Israeli drones dropped leaflets over the southern Lebanese town of Mansouri on Friday, ordering residents to leave. Lebanese state media reported it as the first such evacuation order issued since the latest ceasefire between Israel and Hezbollah took effect. The warning, citing Reuters, told civilians that the area was a danger zone and that approaching Israeli army forces would put them at risk.
The timing was pointed. Hours after the leaflets fell, Israeli and Lebanese ambassadors sat down at the US State Department in Washington and signed a framework agreement, with Secretary of State Marco Rubio presiding over the ceremony. The gap between the diplomatic room and the ground in southern Lebanon could hardly have been starker.
A zone that keeps expanding
A senior Lebanese military official said Israel had recently added Mansouri to the zone occupied by its troops inside southern Lebanon. Mansouri lies south of the coastal city of Tyre, near the boundary of that Israeli-held area. Lebanese officials say Israeli troops are enforcing the zone's northern boundary by firing at anyone who approaches it, including civilians and Lebanese soldiers. A military official noted that farmers had continued to enter and leave the town, but had not been living there.
The leaflet drop comes as thousands of displaced residents attempt to return to southern Lebanon following a significant reduction in Israeli attacks since the previous Sunday. That de-escalation has been widely linked to US pressure on Israel ahead of the Washington negotiations, themselves running alongside the broader US-Iran diplomatic track established by the Islamabad Memorandum of Understanding signed on 18 June.

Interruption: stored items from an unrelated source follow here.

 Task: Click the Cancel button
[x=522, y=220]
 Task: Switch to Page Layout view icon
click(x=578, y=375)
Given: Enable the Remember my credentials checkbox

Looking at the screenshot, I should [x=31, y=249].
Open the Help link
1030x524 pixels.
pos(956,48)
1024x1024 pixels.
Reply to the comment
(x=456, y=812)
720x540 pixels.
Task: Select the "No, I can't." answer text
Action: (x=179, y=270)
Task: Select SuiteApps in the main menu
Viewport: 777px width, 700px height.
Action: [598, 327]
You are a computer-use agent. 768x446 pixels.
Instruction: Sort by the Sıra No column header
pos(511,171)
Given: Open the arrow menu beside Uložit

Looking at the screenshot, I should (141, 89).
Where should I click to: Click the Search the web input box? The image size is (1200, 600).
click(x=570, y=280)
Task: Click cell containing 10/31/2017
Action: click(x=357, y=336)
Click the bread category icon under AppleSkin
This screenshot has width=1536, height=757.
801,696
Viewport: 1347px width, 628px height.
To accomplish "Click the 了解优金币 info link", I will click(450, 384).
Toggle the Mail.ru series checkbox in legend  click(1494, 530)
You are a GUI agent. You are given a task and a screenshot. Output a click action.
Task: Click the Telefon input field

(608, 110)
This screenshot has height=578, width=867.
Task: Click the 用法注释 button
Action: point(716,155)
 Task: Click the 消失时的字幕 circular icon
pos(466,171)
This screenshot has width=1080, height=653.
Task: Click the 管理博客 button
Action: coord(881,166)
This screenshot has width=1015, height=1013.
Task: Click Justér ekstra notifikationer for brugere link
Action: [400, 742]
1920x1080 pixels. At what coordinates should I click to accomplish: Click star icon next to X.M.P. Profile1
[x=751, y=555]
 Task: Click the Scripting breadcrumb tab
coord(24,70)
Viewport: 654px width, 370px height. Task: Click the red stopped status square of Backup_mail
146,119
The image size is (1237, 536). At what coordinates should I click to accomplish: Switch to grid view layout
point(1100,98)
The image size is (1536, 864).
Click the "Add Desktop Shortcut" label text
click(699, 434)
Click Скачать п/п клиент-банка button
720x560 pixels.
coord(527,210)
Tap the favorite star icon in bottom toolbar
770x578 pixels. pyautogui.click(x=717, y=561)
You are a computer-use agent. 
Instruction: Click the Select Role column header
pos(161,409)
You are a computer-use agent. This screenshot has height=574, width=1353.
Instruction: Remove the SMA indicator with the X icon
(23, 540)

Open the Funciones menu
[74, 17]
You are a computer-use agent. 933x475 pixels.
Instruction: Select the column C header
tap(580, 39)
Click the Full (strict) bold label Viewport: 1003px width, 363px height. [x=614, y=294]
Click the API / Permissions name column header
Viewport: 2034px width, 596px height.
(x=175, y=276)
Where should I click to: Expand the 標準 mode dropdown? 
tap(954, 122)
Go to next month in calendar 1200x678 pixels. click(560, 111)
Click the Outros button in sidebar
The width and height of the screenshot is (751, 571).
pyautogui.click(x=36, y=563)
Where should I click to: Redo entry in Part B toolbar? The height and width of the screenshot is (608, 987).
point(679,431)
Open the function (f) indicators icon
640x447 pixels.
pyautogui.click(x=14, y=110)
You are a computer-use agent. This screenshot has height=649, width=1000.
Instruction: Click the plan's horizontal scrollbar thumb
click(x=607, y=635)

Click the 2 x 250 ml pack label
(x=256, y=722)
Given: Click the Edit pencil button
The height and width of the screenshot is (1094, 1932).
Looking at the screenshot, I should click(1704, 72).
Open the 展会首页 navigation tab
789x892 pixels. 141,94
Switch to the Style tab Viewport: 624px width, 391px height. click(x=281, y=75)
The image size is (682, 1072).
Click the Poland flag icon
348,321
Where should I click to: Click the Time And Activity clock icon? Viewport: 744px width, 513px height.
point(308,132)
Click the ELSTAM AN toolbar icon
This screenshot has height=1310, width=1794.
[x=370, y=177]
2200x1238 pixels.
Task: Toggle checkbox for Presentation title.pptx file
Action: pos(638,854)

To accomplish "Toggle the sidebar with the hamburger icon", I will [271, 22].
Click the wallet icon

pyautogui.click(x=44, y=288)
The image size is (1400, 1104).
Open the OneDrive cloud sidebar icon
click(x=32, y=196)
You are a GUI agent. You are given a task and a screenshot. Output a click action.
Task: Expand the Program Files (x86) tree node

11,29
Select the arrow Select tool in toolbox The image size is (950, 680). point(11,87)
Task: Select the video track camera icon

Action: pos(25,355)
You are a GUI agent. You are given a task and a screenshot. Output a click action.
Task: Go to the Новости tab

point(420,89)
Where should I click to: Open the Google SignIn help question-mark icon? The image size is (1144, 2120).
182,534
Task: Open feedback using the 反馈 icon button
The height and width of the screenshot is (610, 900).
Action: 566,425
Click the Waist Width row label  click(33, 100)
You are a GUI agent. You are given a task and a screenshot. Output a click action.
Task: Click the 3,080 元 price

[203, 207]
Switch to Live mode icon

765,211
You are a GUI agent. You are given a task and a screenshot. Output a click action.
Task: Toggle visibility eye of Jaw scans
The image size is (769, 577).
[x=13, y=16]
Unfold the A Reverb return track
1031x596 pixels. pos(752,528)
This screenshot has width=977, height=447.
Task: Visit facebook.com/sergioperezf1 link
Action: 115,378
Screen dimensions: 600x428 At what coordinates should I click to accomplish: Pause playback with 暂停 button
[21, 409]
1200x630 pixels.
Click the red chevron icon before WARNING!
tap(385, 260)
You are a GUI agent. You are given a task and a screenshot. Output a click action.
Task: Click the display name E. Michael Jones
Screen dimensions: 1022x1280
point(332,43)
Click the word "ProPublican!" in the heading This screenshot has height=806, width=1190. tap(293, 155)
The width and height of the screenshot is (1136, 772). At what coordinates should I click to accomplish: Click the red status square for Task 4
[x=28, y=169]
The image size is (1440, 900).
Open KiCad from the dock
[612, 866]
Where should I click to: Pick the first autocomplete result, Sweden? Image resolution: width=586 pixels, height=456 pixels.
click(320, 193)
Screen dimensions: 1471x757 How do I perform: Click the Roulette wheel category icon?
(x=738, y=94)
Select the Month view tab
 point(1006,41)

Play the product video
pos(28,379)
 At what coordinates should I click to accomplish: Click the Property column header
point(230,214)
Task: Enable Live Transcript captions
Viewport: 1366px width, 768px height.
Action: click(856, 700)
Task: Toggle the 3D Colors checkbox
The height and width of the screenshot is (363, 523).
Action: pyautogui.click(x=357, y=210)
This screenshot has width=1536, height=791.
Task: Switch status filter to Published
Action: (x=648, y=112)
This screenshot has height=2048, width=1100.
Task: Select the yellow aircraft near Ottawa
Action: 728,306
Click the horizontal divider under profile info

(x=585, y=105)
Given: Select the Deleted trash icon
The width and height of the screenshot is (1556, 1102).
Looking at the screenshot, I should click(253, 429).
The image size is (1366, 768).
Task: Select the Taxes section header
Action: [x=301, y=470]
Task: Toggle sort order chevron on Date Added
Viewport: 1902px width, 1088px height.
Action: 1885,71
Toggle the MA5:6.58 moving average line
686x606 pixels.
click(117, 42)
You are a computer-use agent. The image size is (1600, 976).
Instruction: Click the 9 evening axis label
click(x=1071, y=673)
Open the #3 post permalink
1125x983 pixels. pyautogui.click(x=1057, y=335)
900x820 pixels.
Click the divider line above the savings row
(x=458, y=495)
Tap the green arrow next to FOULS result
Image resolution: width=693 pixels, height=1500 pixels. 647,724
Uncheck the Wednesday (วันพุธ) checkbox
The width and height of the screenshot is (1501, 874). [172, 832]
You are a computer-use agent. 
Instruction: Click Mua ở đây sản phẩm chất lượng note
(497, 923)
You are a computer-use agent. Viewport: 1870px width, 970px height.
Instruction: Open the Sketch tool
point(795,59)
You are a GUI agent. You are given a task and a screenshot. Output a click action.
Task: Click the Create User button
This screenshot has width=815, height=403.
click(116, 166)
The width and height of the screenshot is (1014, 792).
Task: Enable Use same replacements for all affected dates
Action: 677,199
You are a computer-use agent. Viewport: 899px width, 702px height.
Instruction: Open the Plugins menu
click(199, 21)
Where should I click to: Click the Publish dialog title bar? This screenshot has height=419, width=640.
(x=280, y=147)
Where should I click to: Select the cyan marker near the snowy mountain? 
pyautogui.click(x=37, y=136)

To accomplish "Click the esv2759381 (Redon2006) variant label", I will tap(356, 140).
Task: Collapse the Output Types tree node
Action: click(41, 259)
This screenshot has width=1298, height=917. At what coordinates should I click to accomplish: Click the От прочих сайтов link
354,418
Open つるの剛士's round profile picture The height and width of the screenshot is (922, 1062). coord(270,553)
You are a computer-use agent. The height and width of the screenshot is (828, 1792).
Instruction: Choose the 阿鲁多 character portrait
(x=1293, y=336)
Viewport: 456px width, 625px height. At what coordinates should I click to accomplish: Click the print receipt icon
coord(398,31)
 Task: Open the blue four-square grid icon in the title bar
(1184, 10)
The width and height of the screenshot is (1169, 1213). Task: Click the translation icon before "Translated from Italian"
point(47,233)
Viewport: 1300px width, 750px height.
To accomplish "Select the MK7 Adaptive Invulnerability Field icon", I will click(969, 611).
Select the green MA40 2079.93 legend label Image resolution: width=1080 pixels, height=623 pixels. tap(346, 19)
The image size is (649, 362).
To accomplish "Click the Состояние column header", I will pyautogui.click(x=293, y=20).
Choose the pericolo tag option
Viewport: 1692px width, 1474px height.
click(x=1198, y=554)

“"We will maintain the buffer zone until Hezbollah disarms and as long as there is a threat to the State of Israel." — Israeli Prime Minister Benjamin Netanyahu, 26 June 2026”
Talks conclude, but core disputes remain
The framework agreement signed in Washington is intended to move both sides toward a comprehensive peace and security deal. The US-backed proposal under discussion includes a plan for Israeli forces to gradually hand parts of the territory they occupied to the Lebanese military. Lebanese troops involved would undergo US training and vetting to ensure they have no links to Hezbollah, according to reports citing Israeli officials. A joint statement from the talks said all parties rejected any attempt by outside states or non-state actors to hold Lebanon's future hostage, a pointed reference to Iran.
Hezbollah, which is not party to the Israel-Lebanon talks, made its own position clear on Friday. Leader Naim Qassem, speaking during Ashura commemorations in Beirut's southern suburbs, demanded Israel withdraw completely and unconditionally from all Lebanese territory, rejected any normalisation with Israel, and described the US-Iran agreement as a defeat for Washington and Tel Aviv. Tens of thousands of supporters attended the rally, the largest gathering the group has held since the outbreak of hostilities in March.
“"Israel has no option but to withdraw completely from every inch of our Lebanese land." — Hezbollah leader Naim Qassem, 26 June 2026”
A fragile ceasefire under strain
The broader context is grim. Lebanese authorities report that Israeli attacks have killed more than 4,200 people and wounded over 12,000 since fighting escalated on 2 March 2026, when Hezbollah renewed rocket fire against Israel. Six deaths in Israeli attacks were reported in Lebanon this week alone. Israel maintains it will not pull back from the buffer zone while Hezbollah remains armed and active; Hezbollah says no agreement can compromise Lebanese sovereignty or leave Israeli forces in place. The evacuation order over Mansouri is a narrow incident, but it illustrates precisely why even a signed framework in Washington leaves the deeper question unanswered: who controls the ground in southern Lebanon, and on whose terms.